A noção surge no âmbito da filosofia grega clássica, com pensadores como Platão e Aristóteles, que refletiam sobre a beleza, a confecção de obras de arte e o modo como somos afetados por esses objetos. Mais tarde, em meados do século 18, o filósofo alemão Alexander Baumgarten (1714-1762) avançou e propôs submeter ao título “Estética” toda uma disciplina filosófica, que deveria se ocupar daquilo que, até então, era objeto da poética, da crítica e de certos modelos de teoria do conhecimento. É nesse contexto que a noção de estética se reveste de um caráter também político.
“Ao contrário do que possa parecer à primeira vista, e em flagrante oposição aos usos cotidianos do termo, a disciplina pode ser fortemente politizada, na medida em que muito dos conteúdos veiculados pela ideologia dominante tem algum teor de natureza estética”, explica Rodrigo Duarte. “O exemplo mais evidente disso é a estratégia de toda a propaganda — não apenas comercial, mas também política — de incluir algum apelo fortemente estético nos seus conteúdos”, diz. Nesse contexto filosófico, “estética” então significaria, hoje, algo como “teoria filosófica da percepção de objetos que ocasionem nos sujeitos sentimentos relativos à beleza, à sublimidade, à comicidade ou até mesmo à fealdade de objetos por eles percebidos”.

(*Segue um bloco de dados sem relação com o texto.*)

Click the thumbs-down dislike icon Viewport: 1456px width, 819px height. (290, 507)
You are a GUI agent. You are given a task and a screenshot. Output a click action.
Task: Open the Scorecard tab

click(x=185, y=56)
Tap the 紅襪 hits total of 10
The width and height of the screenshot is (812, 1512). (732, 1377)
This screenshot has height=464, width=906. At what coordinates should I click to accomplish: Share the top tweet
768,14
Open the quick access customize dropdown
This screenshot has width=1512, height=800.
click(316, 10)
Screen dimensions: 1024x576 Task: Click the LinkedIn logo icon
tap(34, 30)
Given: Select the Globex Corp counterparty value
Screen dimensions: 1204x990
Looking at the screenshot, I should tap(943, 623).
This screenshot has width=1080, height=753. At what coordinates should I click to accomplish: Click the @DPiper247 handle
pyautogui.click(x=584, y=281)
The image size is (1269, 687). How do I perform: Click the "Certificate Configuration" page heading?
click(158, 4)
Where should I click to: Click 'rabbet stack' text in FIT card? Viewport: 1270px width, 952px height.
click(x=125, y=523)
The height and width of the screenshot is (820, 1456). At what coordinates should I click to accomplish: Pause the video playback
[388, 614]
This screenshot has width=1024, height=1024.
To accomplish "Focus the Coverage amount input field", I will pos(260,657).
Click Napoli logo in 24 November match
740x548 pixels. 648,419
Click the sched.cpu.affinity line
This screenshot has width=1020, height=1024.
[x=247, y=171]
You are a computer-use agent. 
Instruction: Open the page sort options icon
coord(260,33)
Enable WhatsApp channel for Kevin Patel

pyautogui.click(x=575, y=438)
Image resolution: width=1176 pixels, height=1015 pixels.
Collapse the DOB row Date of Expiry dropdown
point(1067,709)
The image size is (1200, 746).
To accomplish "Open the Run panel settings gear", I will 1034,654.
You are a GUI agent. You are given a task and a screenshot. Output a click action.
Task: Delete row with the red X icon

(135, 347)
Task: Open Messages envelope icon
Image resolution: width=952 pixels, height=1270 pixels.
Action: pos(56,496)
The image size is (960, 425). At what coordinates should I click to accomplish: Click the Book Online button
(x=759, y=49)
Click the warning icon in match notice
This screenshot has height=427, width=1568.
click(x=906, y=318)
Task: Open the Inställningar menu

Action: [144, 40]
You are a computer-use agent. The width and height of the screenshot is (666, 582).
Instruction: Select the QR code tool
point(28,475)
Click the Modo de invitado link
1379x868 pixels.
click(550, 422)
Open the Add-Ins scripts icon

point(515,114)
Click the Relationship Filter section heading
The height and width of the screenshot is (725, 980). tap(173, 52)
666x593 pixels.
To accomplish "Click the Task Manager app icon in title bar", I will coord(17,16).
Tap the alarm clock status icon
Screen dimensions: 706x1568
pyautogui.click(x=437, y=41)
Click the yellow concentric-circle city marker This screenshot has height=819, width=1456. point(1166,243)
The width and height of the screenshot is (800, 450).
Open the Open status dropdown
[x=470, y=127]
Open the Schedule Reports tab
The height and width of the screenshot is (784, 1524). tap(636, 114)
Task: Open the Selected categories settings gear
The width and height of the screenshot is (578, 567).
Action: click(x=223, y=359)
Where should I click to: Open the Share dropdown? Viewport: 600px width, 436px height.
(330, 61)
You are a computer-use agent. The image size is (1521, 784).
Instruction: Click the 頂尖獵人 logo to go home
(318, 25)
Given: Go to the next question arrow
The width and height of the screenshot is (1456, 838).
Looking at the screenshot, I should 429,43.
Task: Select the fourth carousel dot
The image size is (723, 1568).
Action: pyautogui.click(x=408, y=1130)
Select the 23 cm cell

“Hoje, mais do que nunca, a estética é a emissária de uma urgente renovação do pensamento conectado a demandas sociais, políticas e culturais que extrapolam em muito o âmbito acadêmico e estão a clamar por uma necessária conexão com os movimentos oriundos da própria sociedade”, explica o professor. “Nesse sentido, a parceria entre o 22º International Congress of Aesthetics e o 55⁰ Festival de Inverno da UFMG é uma oportunidade perfeita para a aproximação da estética filosófica com a prática da cultura no seu sentido mais amplo e frutífero”, finaliza.
Tradição e referência
Criado em 1967, o Festival de Inverno UFMG é, ao mesmo tempo, uma tradição de Minas Gerais e uma referência nacional. O evento visa promover a interlocução cultural entre a Universidade e a sociedade, “aliando arte e cultura contemporânea de ponta às manifestações culturais da tradição”, informa-se em seu release de divulgação.
Após passar por Ouro Preto, Diamantina, São João del-Rei e Poços de Caldas, o Festival fixou-se em Belo Horizonte a partir de 2014. Em sua história, ele ensejou o nascimento de grupos artísticos de projeção nacional e internacional, como o Galpão, o Corpo, a Oficcina Multimédia e o Uakti.
Em razão dessa trajetória, o evento recebeu da Associação das Universidades do Grupo Montevidéu (AUGM) um diploma de distinção em junho de 2021 na categoria Gestão cultural – mais especificamente, em razão das boas e inovadoras práticas da UFMG de colaboração com os governos locais para a realização do evento.
22º International Congress of Aesthetics
Realizado desde 1913, o International Congress of Aesthetics (ICA) é a série mais importante de congressos de estética do mundo. O tema da 22ª edição – da qual participam mais de 20 países – é Contemporary aesthetics: Dialogues through art, culture and media.
Sua programação – que terá lugar nos auditórios da Faculdade de Filosofia e Ciências Humanas (Fafich) da UFMG de 24 a 28 de julho, em paralelo à programação do Festival de Inverno – pode ser consultada no site ica2022.abrestetica.org.br.
“O tema desta edição segue a linha de congressos anteriores, de apresentar a arte, a cultura e a própria estética como elementos de aproximação entre povos diferentes”, resume Rodrigo Duarte, atual presidente (gestão 2022-2025) da International Association of Aesthetics. A IAA é principal realizadora do evento.
A edição deste ano é realizada em conjunto com a Associação Brasileira de Estética (Abre), instituição da qual Rodrigo é o atual diretor de relações internacionais, e com a linha de pesquisa Estética e Filosofia da Arte do Programa de Pós-graduação em Filosofia da UFMG.